Quand je me vis officier, je voulus vivre avec mes pareils et je fis beaucoup de connaissances. Mais parmi eux, je m'attachai singulièrement à un sultan, un garçon d'un excellent caractère. Il a vécu longtemps chez les Férynghys, où on l'avait envoyé pour faire son éducation. Il m'a raconté des choses très curieuses. Un soir que nous avions bu un peu plus de thé froid qu'à l'ordinaire, il m'exprima des opinions que je trouvai parfaitement raisonnables.

– Vois-tu, frère, me dit-il, tous les Iraniens sont des brutes, et les Européens sont des sots. Moi, j'ai été élevé chez eux. Ou m'a mis d'abord au collège, et, ensuite, comme j'avais appris aussi bien que ces maudits ce qu'il faut pour passer les examens, j'entrai à leur école militaire, qu'ils appellent Saint-Cyr. J'y restai deux ans, comme ils font eux-mêmes, puis, devenu officier, je suis revenu ici. On a voulu m'employer; on m'a demandé ce qu'il était à propos de faire. Je l'ai dit, on s'est moqué de moi, on m'a pris en haine; on m'a traité d'infidèle et d'insolent, et j'ai été mis sous le bâton. Dans le premier moment, j'ai voulu mourir parce que les Européens regardent pareil accident comme un déshonneur.

– Les niais! m'écriai-je, en vidant mon verre.

– Oui, ce sont des niais, ils ne comprennent pas que tout chez nous, les habitudes, les mœurs, les intérêts, le climat, l'air, le sol, notre passé, notre présent rendent radicalement impossible ce qui, chez eux, est le plus simple. Quand je vis que ma mort ne servirait à rien du tout, je refis mon éducation. Je cessai d'avoir des opinions, de vouloir réformer, de blâmer, de contredire, et je devins comme vous tous: je baisai la main des Colonnes du Pouvoir, et je dis oui! oui! certainement! aux plus grandes absurdités! Alors on cessa peu à peu de me persécuter; mais comme on continue à se défier de moi, je ne serai jamais que capitaine. Nous connaissons tous les deux des généraux qui ont quinze ans et des maréchaux qui en ont dix-huit. Nous connaissons aussi de braves guerriers qui ne savent pas comment on charge un fusil; moi, j'ai cinquante ans sonnés et je mourrai dans la misère, et sous le poids d'une suspicion incurable, parce que je sais comment on mène des troupes et ce qu'il faudrait faire pour venir à bout en trois mois des Turkomans de la frontière. Maudits soient ces scélérats d'Européens qui sont cause de mes malheurs! Passe-moi le raky!
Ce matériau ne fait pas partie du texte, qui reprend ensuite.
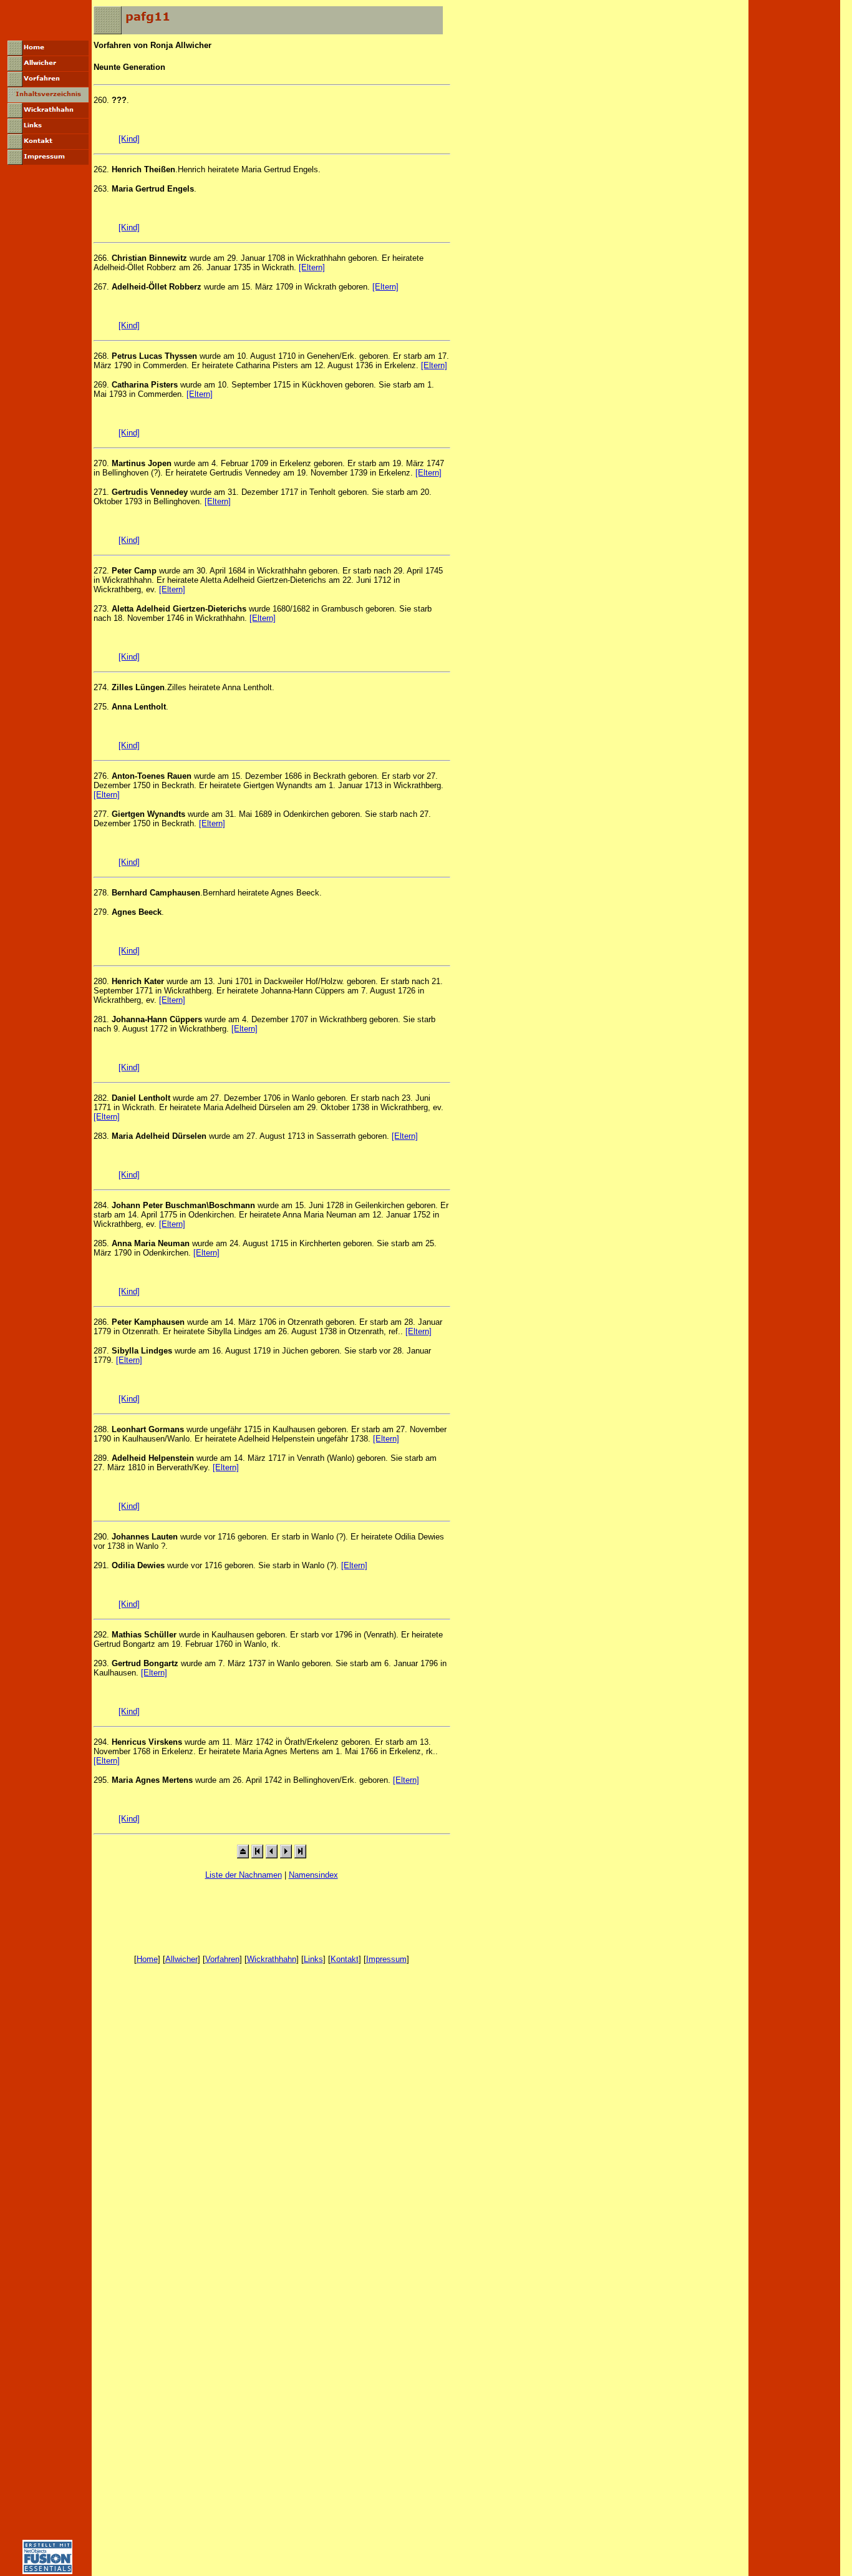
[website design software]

Cette nuit-là, nous bûmes si bien, que ce fut seulement le soir du lendemain que je pus me lever du tapis sur lequel j'étais tombé, et j'y laissai mon camarade.

Grâce à la protection d'Abdoullah, je crois bien que je passerai major cette année, à moins qu'on ne me fasse colonel. Inshallah! Inshallah!

 

V
LES AMANTS DE KANDAHAR

Vous demandez s'il était beau? Beau comme un ange! Le teint un peu basané, non de cette teinte sombre, terreuse, résultat certain d'une origine métisse; il était chaudement basané comme un fruit mûri au soleil. Ses cheveux noirs bouclaient, en profusion d'anneaux, sur les plis serrés de son turban bleu rayé de rouge; une moustache fine, ondée, un peu longue, caressait le contour délicat de sa lèvre supérieure, nettement coupée, mobile, fière, respirant la vie, la passion. Ses yeux doux et profonds s'allumaient facilement d'éclairs. Il était grand, vigoureux, mince, large des épaules, étroit des hanches. A personne l'idée ne fût venue de s'enquérir de sa race; il était clair que le sang afghan le plus pur animait son essence et que, en le contemplant, on avait sous les yeux le descendant authentique de ces anciens Parthes, les Arsaces, les Orodes, sous les pas desquels le monde romain a frémi d'une juste épouvante. Sa mère, à sa naissance, devinant ce qu'il valait, l'avait nommé Mohsèn, le Beau, et c'était de toute justice.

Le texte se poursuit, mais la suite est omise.